The bill was withdrawn just minutes before the House vote was to occur, and lawmakers said there were no plans to revisit the issue.

Republicans will try to move ahead on other agenda items, including overhauling the tax code, though the failure on the health bill can only make whatever comes next immeasurably harder.

Sen. Orrin Hatch, R-Utah, praised Speaker Paul Ryan’s efforts to repeal and replace the Affordable Care Act in a statement Friday while also outlining pending GOP priorities.

“I commend Speaker Ryan’s efforts to repeal and replace Obamacare,” Hatch said. “Moving forward, we will continue to look for ways to protect American families from the law’s harmful provisions while also pursuing opportunities to improve the health of the economy through pro-growth initiatives such as tax reform and implementing a strong trade agenda.”
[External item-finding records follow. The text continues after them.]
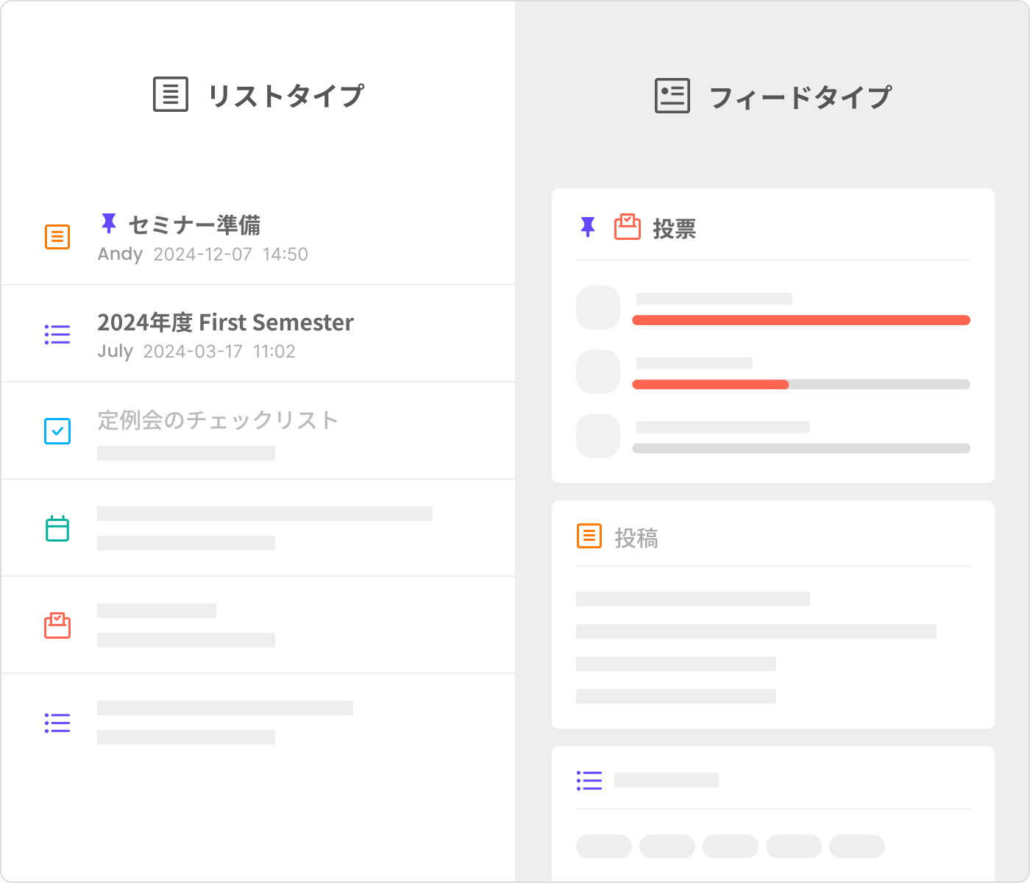The width and height of the screenshot is (1030, 883).
Task: Click the red poll icon in list
Action: click(57, 625)
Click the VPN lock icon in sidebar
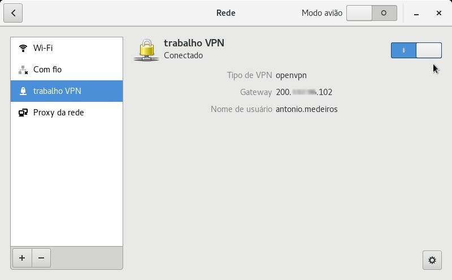452x280 pixels. (x=23, y=91)
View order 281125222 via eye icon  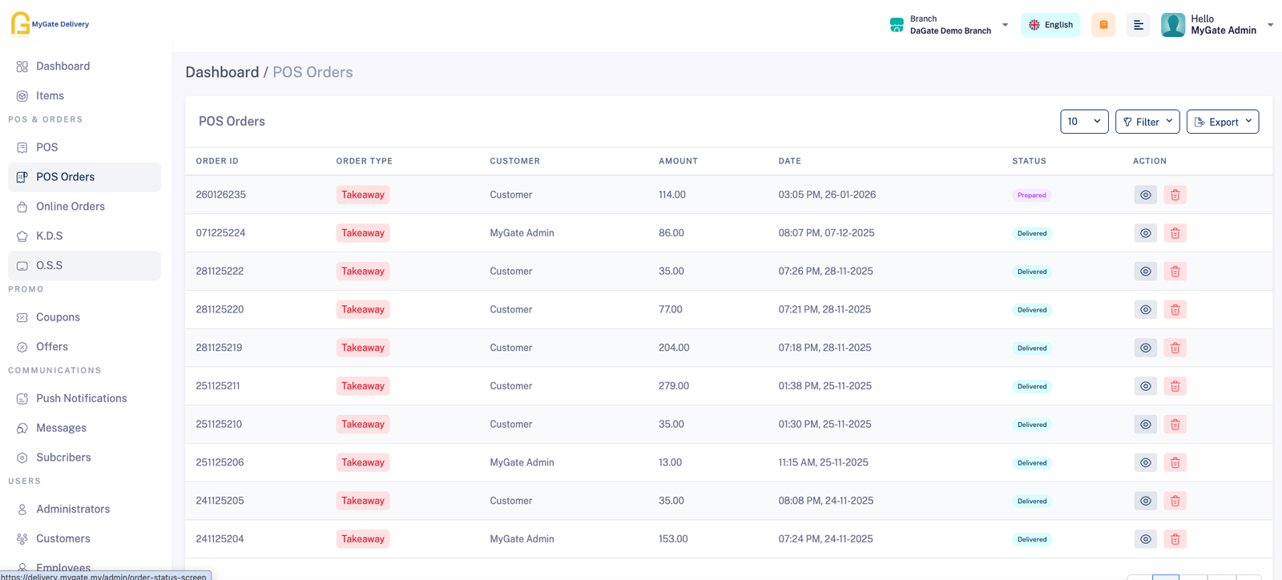click(x=1145, y=272)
Hatch’s counterpart, Sen. Mike Lee, R-Utah, was happy to see the bill pulled. He and other like-minded senators voiced their opposition to the bill the same day it was rolled out earlier this month.

“The decision to pull the bill was a sound commonsense one. We can now begin the hard and necessary process to get this right,” Lee said. “…The reality is that the current House bill was not ready for the House floor and certainly not ready for the Senate. We need an open, transparent, and deliberate process. The stakes for all Americans are simply too high.”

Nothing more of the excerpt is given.